When you start thinking about a particular place, what are the few things that strike your mind? What is it famous for, what is its cultural heritage, what is the ideal time to visit the place so that its beauty and charm can be witnessed wholeheartedly? For Kolkata, the capital city of West Bengal, there are too many factors that attract a tourist to take a tour of the town. One of them being the regional festival of West Bengal, Durga Puja. Durga Puja is one of the grand
religious festivals in India that is celebrated even in the countries abroad.
Lovingly called as Pujo by the Bengalees, Durga Puja is the most celebrated and glorious festival of West Bengal.
It has risen in grandeur, and people of all backgrounds, irrespective of their religious views, have started participating in it.
Maa Durga, as the Bengalis call her, arrives on a lion, her ten arms wielding weapons of war. At her feet lies the villain, the Mahishasura, the symbol of evil, slain, blood spurting out of his chest which has just been pierced by her spear.
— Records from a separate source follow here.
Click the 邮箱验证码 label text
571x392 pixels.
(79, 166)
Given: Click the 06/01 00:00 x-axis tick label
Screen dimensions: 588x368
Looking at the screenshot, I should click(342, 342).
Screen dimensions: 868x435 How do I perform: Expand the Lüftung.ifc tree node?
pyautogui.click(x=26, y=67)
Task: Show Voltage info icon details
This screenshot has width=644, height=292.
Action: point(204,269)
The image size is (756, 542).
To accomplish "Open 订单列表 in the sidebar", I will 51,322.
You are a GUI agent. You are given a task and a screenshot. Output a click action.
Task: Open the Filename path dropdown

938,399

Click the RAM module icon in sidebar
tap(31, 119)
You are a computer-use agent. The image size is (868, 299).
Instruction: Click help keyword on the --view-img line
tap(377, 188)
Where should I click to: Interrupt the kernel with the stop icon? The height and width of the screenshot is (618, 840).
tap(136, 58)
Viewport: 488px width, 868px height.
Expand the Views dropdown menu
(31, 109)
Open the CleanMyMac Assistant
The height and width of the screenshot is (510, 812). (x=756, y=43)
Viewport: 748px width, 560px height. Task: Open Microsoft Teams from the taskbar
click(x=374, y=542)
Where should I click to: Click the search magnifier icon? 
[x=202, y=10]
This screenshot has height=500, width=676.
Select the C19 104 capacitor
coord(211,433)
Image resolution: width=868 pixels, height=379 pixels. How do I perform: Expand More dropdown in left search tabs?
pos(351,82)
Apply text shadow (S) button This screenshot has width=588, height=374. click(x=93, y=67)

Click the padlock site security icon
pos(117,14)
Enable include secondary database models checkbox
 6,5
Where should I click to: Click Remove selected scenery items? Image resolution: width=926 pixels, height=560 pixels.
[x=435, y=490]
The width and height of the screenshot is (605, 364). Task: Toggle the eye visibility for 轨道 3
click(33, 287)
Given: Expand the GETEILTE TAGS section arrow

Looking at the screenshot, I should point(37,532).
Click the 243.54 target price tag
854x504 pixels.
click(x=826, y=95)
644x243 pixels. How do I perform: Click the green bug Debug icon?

Durga is flanked on either side by her four children. Her two daughters Lakshmi and Saraswati, goddesses in their own right – the former of wealth and the latter of knowledge – are escorted by their faithful mascots, the owl and the swan, respectively. Also accompanying Durga are her two sons, the pious Ganesha and the foppish Kartikeya, piggybacked on their mascots, the rat, and the peacock, respectively. The clay idols, dressed up in colourful cloth and glittering gems, brandishing an assortment of articles such as weapons of war and musical instruments, are not less than six feet in height.
On the day of Dashami the idols are immersed in the Ganges and there is ‘Misty mukh’ and ‘Sindoor khela’, whereby married women smear each other with vermillion and pray for their well beings.. People embrace each other and offer sweets and pray for everyone’s prosperity and well being. The people wait another one year for Maa’s home coming.